WIR: świnie na ratunek zbożom. Ale potrzebujemy dobrego programu odbudowy pogłowia
Utrzymujące się już od jakiegoś czasu ceny skupu zbóż oznaczają, że produkcja tych roślin znajduje się pod kreską. Jak podkreśla Wielkopolska Izba Rolnicza (WIR), sytuację mogłaby zmienić odbudowa pogłowia trzody chlewnej. Ale do tego konieczny jest rzetelny program wsparcia.
Biorąc pod uwagę analizy, które co miesiąc prowadzi WIR, rentowność produkcji zbóż pozostaje ujemna. Według obecnego stanu (luty 2024 r.), wynik ekonomiczny z 1 ha pszenicy ozimej wynosi: -1121,89 zł, jęczmienia: -1676,28 zł, kukurydzy: -3114,47 zł, rzepaku: -406,69 zł.
Przestrzeń rynkowa dla zwiększenia produkcji
Tymczasem - jak podkreśla WIR - rośnie areał i wielkość produkcji zbóż oraz kukurydzy, co przy jednoczesnej redukcji pogłowia zwierząt, a szczególnie trzody chlewnej, zmusza nas jako kraju do eksportu zbóż i kukurydzy po niskich, światowych cenach.
Ekspert: ceny zbóż w najbliższych miesiącach raczej nie wzrosną
„Naszym zdaniem jest to kluczowe, ponieważ przy zwiększaniu udziału zbóż i kukurydzy w strukturze zasiewów i jednoczesnym spadku poziomu produkcji zwierzęcej, ekonomika gospodarstw rolnych ulega znacznemu pogorszeniu” – przekonuje wielkopolska Izba.
Zwraca ponadto uwagę, że produkcja zwierzęca jest również źródłem cennego nawozu organicznego, co przy słabych wielkopolskich (i nie tylko) glebach oraz wysokich cenach nawozów sztucznych ma zasadnicze znaczenie dla płynności finansowej gospodarstw.

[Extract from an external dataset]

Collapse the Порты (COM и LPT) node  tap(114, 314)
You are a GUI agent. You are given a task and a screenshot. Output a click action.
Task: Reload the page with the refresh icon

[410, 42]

„Podkreślić należy również fakt, że obecnie mamy ujemny bilans handlowy w zakresie mięsa wieprzowego, a więc istnieje przestrzeń rynkowa dla zwiększania krajowej produkcji krajowej wieprzowiny” – zauważa WIR.
Program odbudowy pogłowia świń zbyt ubogi
W jej ocenie, żeby jednak tak się stało, potrzebny jest dobry program odbudowy stada trzody chlewnej w Polsce i „odzyskania naszego rynku”.

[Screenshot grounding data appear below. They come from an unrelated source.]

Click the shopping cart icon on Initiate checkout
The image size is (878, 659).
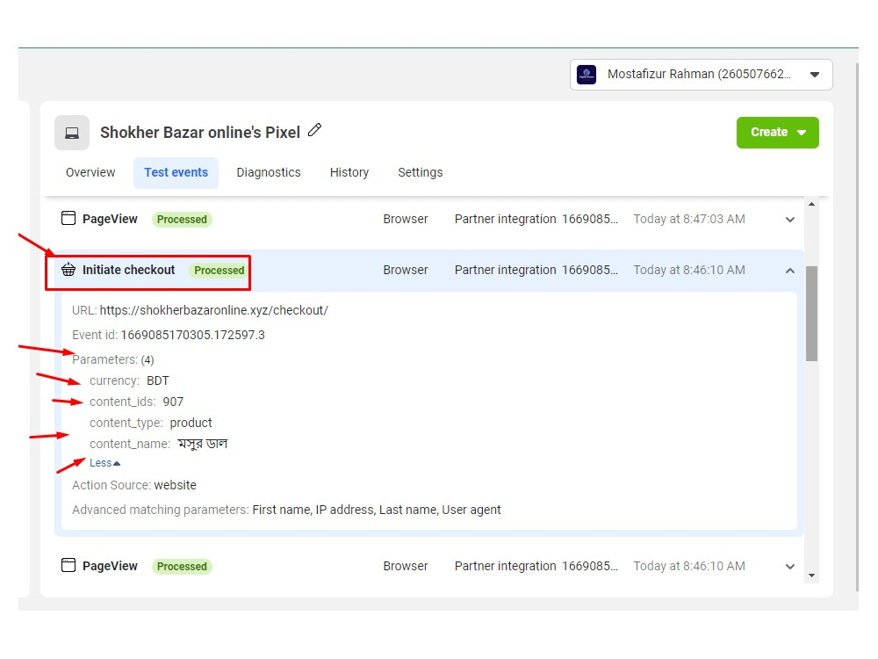pos(68,271)
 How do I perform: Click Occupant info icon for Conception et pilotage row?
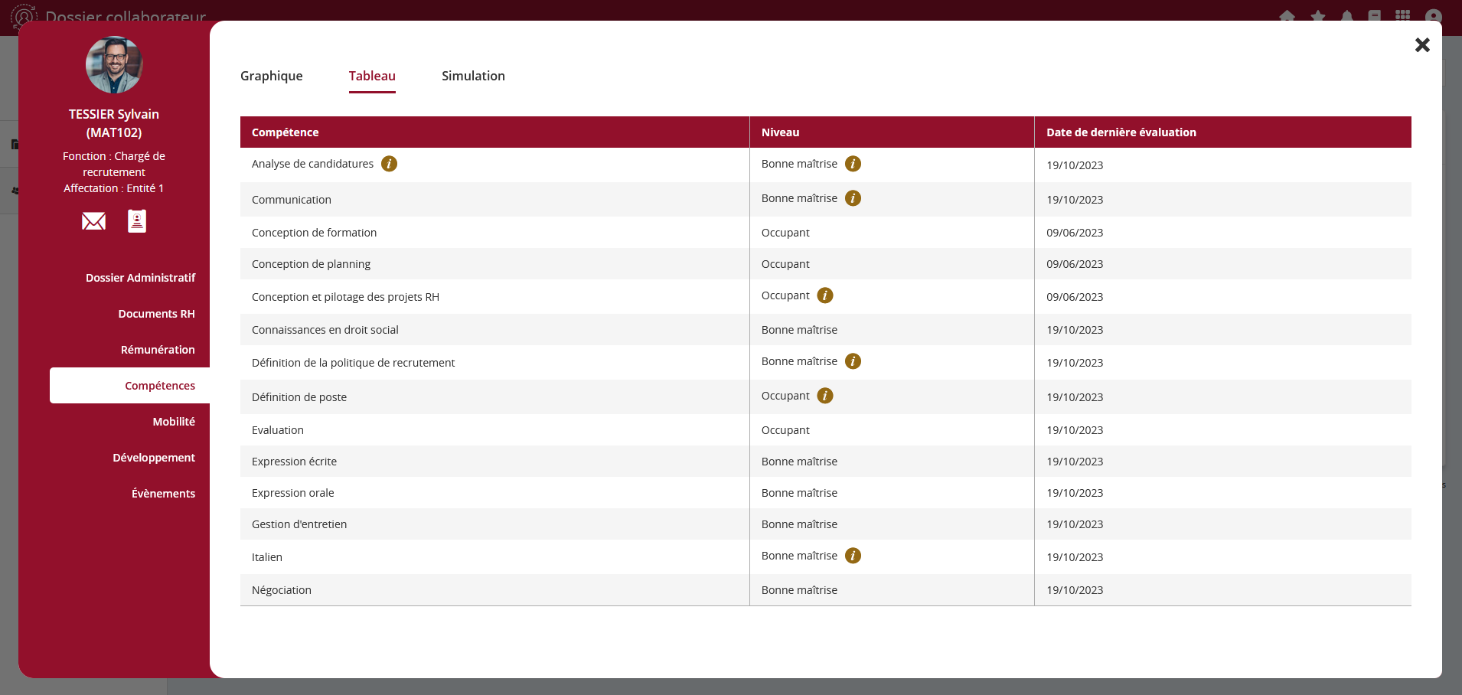[x=824, y=295]
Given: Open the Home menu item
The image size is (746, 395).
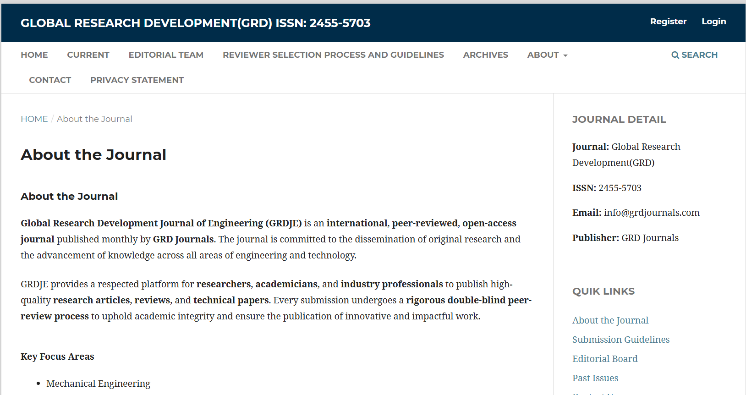Looking at the screenshot, I should pyautogui.click(x=34, y=55).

„Poprzednie władze ministerstwa rolnictwa skupiły się głównie nad elementami takiego programu w formie dopłat do kredytów, pożyczek oraz w formie dotacji na realizację nowych inwestycji w budowę chlewni dla macior. Ta tematyka był ostatnio poruszana na posiedzeniu Komisji ds. produkcji zwierzęcej WIR. Jej zdaniem, są to działania dalece niewystarczające” - dodaje rolniczy samorząd z Wielkopolski.
Gwarancje odszkodowań i opodatkowanie tuczy
Już wcześniej postulował on rozszerzenie tego programu o następujące elementy:
Ceny świń są wyższe. Czy wzrośnie też produkcja?

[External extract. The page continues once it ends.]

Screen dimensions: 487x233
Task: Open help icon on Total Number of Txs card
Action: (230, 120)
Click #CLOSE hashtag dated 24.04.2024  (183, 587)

- gwarancje odszkodowań dla rolników, którzy nie ze swojej winy znaleźli się w strefach czerwonych ASF,
- kontynuację dopłat do urodzonych prosiąt przez okres 5 lat, co pozwoli na stworzenie minimalnej, stabilnej perspektywy dla hodowców,
- uelastycznienie zarządzania strefami ASF poprzez ograniczenie ich zasięgu czasowego oraz terytorialnego,
- wspieranie programów hodowlanych, które pozwolą polskim producentom na osiąganie wyników produkcyjnych i ekonomicznych, zbliżonych do producentów z Danii czy Holandii,
- opodatkowanie tuczy hotelowych,
- podjęcie rozmów z sieciami detalicznymi w celu obniżenia presji cenowej na mięso wieprzowe i jego przetwory, co jest dewastujące dla rolników i konsumentów,
- ułatwienia dla hodowców trzody chlewnej przy korzystaniu z ekoschematu „Dobrostan zwierząt.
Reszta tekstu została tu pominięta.